Expression of the protein clusterin (green) in human liver cirrhosis is closely associated with collagen deposits (magenta) in the extracellular matrix in scar tissue. Cell nuclei are labeled in blue. Image credit: Jirouskova et al. (CC BY 4.0)
Alcoholism or chronic conditions like hepatitis damage the liver. Over time, scar tissue builds up in the liver, causing cirrhosis. The scaring results from the liver’s repeated attempts to repair itself by creating more structural proteins called extracellular matrix proteins. A buildup of these scaffolding proteins leads to tissue stiffening or fibrosis. Fibrosis may heal in some cases but in others, it may progress to cirrhosis, liver cancer or liver failure.

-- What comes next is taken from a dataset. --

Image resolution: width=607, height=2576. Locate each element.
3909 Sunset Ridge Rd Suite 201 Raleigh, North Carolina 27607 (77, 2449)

Learning more about these processes may help scientists and clinicians understand why fibrosis is reversible in some cases but not others. It may also allow them to develop treatments that can treat or reverse fibrosis and prevent cirrhosis, liver cancer, or liver failure. The first step is studying how fibrosis occurs in mouse models that mimic different types of liver disease. For example, repetitive ingestion of a toxic substance, such as alcohol, can cause one type of liver disease. However, slowing or stalling bile flow through the biliary system (the liver, gallbladder, and bile ducts), leads to a different type of chronic liver injury.
Jirouskova et al. identify an extracellular protein called clusterin that may help heal fibrosis. The experiments used mouse models of two different types of liver disease. One mimicked liver disease caused by repetitive toxin injury, and the other modelled liver disease caused by chronic stalling of the bile flow in the liver (cholestasis). In the experiments, Jirouskova et al. looked at all the proteins made in each type of liver disease as the animals developed fibrosis or their fibrosis resolved. They also studied extracellular matrix proteins and how they affected molecular signaling in the liver tissue. The experiments revealed different patterns of protein production and healing in the different types of liver disease. The animals with liver diseases caused by chronic cholestatic injury were less likely to heal their livers and showed potential to progress to liver cancer. Production of the clusterin protein was connected with better liver recovery from toxic injuries.
Jirouskova et al. provide a comprehensive map of all the proteins produced over the course of liver fibrosis progression and healing in two different animal models of liver disease. Scientists and clinicians may use this information to study liver disease types. It may also one day help them personalize patient's therapies. The experiments show that extracellular matrix proteins are essential contributors to fibrosis and key signaling agents in liver disease. This may make them good targets for new therapies. Boosting clusterin production may be one approach to promoting liver recovery. More studies are needed to confirm this before such therapies can be developed and tested in humans.